┌────────
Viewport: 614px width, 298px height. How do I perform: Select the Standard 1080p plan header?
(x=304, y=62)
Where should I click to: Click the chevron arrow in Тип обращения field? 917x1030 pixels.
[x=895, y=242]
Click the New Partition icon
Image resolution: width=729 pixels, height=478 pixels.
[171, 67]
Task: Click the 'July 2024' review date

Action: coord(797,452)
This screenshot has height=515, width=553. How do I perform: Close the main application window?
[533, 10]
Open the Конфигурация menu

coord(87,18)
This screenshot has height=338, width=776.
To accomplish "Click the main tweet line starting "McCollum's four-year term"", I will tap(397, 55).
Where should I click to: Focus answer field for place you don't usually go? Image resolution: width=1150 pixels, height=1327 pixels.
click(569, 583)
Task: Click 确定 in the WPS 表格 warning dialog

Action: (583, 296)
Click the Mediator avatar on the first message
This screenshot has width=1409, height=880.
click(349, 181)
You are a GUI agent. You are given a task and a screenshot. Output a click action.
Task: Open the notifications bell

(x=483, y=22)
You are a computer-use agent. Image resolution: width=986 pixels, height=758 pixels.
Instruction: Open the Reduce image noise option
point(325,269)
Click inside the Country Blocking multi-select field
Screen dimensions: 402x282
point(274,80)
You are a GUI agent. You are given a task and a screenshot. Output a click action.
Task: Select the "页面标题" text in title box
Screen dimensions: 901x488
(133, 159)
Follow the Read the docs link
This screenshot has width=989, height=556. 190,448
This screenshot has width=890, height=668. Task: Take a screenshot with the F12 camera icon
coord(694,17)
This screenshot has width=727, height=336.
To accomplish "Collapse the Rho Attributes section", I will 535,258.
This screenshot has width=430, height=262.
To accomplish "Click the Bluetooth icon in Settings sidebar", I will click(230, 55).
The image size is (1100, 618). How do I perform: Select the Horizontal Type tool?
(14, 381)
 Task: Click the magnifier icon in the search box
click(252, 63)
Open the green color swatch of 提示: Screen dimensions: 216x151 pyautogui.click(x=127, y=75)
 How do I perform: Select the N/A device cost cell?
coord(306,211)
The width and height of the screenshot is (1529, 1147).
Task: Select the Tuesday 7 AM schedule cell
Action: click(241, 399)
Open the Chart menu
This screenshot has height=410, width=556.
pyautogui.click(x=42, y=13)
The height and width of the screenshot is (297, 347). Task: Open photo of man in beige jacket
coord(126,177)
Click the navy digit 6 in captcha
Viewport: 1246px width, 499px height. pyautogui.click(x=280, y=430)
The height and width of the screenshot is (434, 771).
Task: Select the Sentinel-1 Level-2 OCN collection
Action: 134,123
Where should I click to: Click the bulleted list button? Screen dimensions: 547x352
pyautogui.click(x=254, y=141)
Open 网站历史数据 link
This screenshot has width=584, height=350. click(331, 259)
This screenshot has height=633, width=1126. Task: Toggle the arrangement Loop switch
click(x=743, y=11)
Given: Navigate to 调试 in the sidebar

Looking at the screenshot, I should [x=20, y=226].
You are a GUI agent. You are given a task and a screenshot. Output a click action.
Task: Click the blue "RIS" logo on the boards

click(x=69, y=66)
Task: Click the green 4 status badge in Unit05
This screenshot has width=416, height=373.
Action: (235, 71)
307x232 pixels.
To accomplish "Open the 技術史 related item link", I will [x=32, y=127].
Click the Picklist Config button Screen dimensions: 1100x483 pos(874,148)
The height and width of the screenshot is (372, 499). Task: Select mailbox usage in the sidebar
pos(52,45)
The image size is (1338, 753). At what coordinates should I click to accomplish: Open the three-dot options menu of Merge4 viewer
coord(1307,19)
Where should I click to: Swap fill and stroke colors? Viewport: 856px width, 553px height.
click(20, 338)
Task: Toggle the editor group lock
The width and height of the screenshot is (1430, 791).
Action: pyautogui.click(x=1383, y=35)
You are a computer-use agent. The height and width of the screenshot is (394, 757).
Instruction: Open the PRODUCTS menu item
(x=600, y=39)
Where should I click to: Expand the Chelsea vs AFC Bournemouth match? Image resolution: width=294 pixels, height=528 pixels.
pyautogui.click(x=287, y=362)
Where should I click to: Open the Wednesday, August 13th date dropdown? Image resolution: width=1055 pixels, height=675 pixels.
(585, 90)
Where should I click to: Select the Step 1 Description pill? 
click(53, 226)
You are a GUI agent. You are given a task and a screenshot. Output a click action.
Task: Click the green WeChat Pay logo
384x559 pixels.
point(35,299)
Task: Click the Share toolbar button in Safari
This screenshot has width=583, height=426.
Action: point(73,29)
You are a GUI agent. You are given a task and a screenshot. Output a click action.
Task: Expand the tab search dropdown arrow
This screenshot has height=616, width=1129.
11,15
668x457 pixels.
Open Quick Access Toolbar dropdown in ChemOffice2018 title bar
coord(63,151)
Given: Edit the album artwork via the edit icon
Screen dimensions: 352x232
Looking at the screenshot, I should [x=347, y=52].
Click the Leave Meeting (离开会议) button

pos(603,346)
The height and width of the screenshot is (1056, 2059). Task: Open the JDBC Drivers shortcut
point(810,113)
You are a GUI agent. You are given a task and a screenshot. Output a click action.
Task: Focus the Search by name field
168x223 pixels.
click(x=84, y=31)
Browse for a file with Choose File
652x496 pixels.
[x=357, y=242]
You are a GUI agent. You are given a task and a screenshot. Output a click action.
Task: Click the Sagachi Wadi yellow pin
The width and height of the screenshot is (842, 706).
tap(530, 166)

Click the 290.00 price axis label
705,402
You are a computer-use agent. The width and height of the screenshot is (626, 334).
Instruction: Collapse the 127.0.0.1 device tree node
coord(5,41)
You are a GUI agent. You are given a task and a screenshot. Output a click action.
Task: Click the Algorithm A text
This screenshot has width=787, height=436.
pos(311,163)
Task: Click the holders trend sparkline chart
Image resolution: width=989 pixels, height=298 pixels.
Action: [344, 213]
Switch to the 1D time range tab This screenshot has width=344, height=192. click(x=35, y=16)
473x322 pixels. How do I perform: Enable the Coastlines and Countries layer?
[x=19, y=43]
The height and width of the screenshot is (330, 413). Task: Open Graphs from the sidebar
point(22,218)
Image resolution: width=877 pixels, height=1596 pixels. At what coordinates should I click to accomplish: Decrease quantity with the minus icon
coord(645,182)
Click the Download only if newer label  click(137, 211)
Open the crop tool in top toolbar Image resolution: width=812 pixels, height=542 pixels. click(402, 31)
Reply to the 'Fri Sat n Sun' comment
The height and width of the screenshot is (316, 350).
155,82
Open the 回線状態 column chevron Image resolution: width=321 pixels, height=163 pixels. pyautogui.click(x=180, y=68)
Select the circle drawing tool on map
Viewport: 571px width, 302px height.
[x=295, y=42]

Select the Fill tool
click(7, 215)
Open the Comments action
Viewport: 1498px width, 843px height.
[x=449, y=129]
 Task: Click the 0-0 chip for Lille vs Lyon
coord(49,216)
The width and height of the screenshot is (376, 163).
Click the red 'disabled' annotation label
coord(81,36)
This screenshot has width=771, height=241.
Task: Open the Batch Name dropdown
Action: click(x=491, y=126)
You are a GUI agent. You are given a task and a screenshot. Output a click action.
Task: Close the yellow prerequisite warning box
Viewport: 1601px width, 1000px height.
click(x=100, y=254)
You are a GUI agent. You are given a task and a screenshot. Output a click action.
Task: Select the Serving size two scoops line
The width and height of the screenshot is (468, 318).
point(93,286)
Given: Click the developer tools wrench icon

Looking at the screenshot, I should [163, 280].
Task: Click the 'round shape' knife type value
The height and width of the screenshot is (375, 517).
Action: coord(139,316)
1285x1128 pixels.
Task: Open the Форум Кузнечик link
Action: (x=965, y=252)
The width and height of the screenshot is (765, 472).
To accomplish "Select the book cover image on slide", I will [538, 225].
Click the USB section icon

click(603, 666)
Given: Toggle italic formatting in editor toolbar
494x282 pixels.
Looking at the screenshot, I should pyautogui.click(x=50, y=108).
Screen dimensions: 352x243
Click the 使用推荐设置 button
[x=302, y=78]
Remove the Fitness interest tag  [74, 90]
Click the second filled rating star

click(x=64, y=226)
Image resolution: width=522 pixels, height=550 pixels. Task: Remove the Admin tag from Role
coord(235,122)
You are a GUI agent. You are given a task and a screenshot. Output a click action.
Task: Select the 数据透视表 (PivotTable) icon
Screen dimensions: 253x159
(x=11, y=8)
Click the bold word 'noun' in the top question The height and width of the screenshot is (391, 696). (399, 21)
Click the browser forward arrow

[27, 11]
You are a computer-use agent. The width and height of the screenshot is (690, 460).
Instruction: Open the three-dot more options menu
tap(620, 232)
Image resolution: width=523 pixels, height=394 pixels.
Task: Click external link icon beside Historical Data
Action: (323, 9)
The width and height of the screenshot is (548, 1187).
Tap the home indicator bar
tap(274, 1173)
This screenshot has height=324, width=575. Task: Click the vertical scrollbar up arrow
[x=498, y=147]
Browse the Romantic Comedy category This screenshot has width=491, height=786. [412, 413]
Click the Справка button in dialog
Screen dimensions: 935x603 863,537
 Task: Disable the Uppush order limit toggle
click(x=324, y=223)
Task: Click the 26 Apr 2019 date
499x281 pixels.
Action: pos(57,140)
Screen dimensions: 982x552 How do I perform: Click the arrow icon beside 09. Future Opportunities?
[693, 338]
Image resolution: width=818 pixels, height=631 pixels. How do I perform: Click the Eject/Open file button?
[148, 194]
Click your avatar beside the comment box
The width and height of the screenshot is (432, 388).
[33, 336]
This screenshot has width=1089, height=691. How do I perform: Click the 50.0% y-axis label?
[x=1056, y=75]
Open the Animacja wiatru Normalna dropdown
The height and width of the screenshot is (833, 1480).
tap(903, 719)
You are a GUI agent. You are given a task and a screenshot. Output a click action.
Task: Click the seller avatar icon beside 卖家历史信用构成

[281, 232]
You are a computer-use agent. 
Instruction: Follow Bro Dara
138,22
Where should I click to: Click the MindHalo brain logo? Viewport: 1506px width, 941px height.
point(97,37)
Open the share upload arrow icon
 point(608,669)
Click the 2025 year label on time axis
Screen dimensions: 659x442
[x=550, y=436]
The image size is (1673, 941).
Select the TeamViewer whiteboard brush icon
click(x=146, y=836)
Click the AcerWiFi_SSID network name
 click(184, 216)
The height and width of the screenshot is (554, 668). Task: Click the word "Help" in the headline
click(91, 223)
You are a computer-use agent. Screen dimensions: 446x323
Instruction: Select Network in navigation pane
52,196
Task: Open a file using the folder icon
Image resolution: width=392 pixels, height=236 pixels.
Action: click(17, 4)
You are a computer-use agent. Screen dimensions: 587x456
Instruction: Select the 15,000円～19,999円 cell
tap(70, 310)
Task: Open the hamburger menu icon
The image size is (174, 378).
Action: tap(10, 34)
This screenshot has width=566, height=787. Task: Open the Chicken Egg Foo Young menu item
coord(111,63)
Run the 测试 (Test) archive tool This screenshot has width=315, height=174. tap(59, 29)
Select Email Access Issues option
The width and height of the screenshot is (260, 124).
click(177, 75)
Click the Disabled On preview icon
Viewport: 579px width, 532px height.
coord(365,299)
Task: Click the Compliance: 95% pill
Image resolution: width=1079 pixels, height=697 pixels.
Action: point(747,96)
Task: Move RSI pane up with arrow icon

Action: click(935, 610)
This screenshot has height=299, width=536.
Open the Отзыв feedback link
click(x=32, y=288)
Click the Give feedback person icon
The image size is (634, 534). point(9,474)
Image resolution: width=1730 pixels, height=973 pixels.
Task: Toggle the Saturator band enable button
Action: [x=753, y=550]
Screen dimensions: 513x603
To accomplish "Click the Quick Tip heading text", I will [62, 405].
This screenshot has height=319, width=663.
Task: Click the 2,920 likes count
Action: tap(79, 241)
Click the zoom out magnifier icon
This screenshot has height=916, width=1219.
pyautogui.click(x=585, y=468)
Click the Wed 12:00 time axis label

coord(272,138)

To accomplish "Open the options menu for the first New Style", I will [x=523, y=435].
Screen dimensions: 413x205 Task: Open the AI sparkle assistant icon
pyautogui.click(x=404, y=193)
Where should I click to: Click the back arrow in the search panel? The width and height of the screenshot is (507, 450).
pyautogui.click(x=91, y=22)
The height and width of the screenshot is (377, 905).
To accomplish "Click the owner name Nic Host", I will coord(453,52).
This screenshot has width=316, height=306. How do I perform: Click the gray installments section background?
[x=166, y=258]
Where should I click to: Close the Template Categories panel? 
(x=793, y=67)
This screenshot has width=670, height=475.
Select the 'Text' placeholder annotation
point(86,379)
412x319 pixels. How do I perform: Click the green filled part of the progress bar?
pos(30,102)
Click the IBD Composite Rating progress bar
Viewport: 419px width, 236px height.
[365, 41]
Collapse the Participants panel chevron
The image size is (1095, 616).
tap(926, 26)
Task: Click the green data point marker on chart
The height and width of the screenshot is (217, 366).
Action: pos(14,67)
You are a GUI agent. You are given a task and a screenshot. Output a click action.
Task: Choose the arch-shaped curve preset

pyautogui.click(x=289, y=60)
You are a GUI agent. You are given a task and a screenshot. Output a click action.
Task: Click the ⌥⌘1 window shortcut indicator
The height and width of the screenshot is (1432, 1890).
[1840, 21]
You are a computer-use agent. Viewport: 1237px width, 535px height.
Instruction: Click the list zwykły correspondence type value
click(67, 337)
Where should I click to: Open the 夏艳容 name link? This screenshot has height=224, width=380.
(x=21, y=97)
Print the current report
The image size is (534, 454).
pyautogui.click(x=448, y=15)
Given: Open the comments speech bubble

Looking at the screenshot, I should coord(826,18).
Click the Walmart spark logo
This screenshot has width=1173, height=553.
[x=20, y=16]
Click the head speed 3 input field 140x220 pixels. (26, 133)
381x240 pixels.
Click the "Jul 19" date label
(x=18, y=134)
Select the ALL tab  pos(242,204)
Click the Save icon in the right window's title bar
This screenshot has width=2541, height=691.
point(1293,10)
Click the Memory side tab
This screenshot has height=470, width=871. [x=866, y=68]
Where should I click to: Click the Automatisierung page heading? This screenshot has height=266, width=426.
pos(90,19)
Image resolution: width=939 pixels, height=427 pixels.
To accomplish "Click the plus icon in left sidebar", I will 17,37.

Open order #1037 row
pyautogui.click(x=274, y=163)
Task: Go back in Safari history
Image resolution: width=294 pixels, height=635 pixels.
└────────
* _Requirements_: Convert the records above, from the first line through the line containing "point(274,80)", into a Markdown table with the columns Row and Record line. Leave out blank lines.

* _Solution to the problem_:
| Row | Record line |
|---|---|
| 1 | Viewport: 614px width, 298px height. How do I perform: Select the Standard 1080p plan header? |
| 2 | (x=304, y=62) |
| 3 | Where should I click to: Click the chevron arrow in Тип обращения field? 917x1030 pixels. |
| 4 | [x=895, y=242] |
| 5 | Click the New Partition icon |
| 6 | Image resolution: width=729 pixels, height=478 pixels. |
| 7 | [171, 67] |
| 8 | Task: Click the 'July 2024' review date |
| 9 | Action: coord(797,452) |
| 10 | This screenshot has height=515, width=553. How do I perform: Close the main application window? |
| 11 | [533, 10] |
| 12 | Open the Конфигурация menu |
| 13 | coord(87,18) |
| 14 | This screenshot has height=338, width=776. |
| 15 | To accomplish "Click the main tweet line starting "McCollum's four-year term"", I will tap(397, 55). |
| 16 | Where should I click to: Focus answer field for place you don't usually go? Image resolution: width=1150 pixels, height=1327 pixels. |
| 17 | click(569, 583) |
| 18 | Task: Click 确定 in the WPS 表格 warning dialog |
| 19 | Action: (583, 296) |
| 20 | Click the Mediator avatar on the first message |
| 21 | This screenshot has width=1409, height=880. |
| 22 | click(349, 181) |
| 23 | You are a GUI agent. You are given a task and a screenshot. Output a click action. |
| 24 | Task: Open the notifications bell |
| 25 | (x=483, y=22) |
| 26 | You are a computer-use agent. Image resolution: width=986 pixels, height=758 pixels. |
| 27 | Instruction: Open the Reduce image noise option |
| 28 | point(325,269) |
| 29 | Click inside the Country Blocking multi-select field |
| 30 | Screen dimensions: 402x282 |
| 31 | point(274,80) |